• [STATED EXERCISE]
Swap "column header" for "column heading" in the lines running from the one with "Given: Sort by Services $ column header" up to and including the one with "Looking at the", changing nothing else. Return only those lines, without the pictures.

• [RECORDS FOR THIS EXERCISE]
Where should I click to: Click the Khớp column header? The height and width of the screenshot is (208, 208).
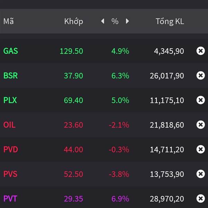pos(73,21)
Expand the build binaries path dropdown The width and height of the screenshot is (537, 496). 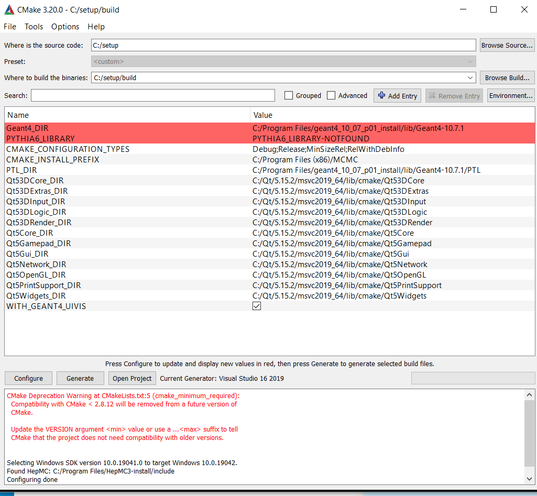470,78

* * *

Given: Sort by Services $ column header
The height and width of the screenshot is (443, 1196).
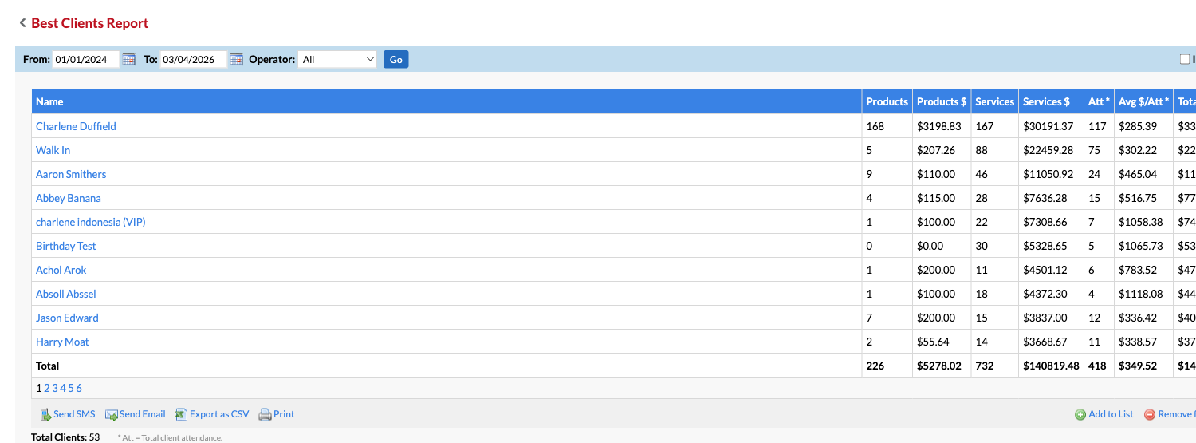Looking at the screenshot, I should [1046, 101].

• [ANSWER TO THE PROBLEM]
Given: Sort by Services $ column heading
The height and width of the screenshot is (443, 1196).
Looking at the screenshot, I should [1046, 101].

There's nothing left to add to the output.